As we approach a little past the mid-way point of the year, it's always good to reflect on the first half. I can confidently say the first six months of 2016 was one of the wildest periods in recent memory. Ranging from a potential market crash in China, crumbling oil prices, rising oil prices, Brexit panic, Brexit rebound and numerous things in between.
One reason for these wild market swings could be the fact that we have less clarity on the global economy and interest rates today then we did at the beginning of the year. If you recall in December of 2015, the Fed finally raised rates for the first time in nearly 10 years and took rates from zero to 0.25%. The Fed took action and stated their plan of 2-3 rate hikes in 2016.

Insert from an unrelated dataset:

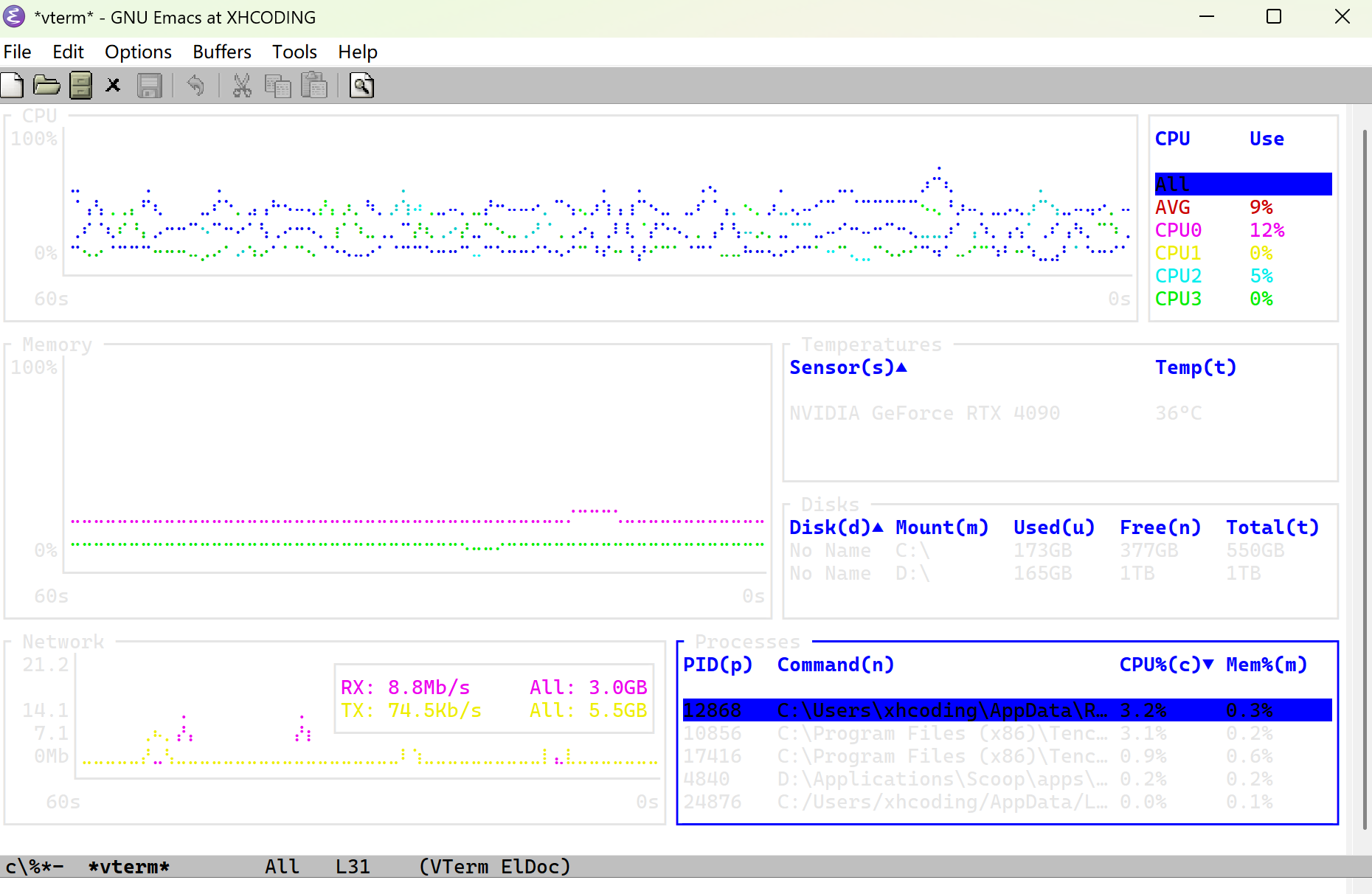Undo the last edit from the toolbar
This screenshot has height=894, width=1372.
point(196,85)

Seven months later we are still at 0.25% with seemingly no clarity of when the next hike will be. Also, rates have continued to drop here and around the world. Now there are talks of the Fed possible lowering back to zero or even lower. (For what it's worth we don't think this will happen). The employment picture in the U.S. hasn't helped provide any clarity with a staggeringly low May production of only 38,000 jobs (the worst since September 2010) and then a June in which a whopping 287,000 jobs were created.
The U.S. equity market has been extremely resilient as we stand near all time highs. But the issues we faced at the beginning of this year did not all resolve themselves and are likely to shed uncertainty for some time to come.
As we always stress, risk management is the most vital component for an investor. The recent large rally in the equity markets gives investors a chance to catch their breaths and hit the reset button. Many investors were caught off guard by the severe drop in January to Mid February. Now is a good time to revisit your risk profile and make sure it matches up with your comfort level.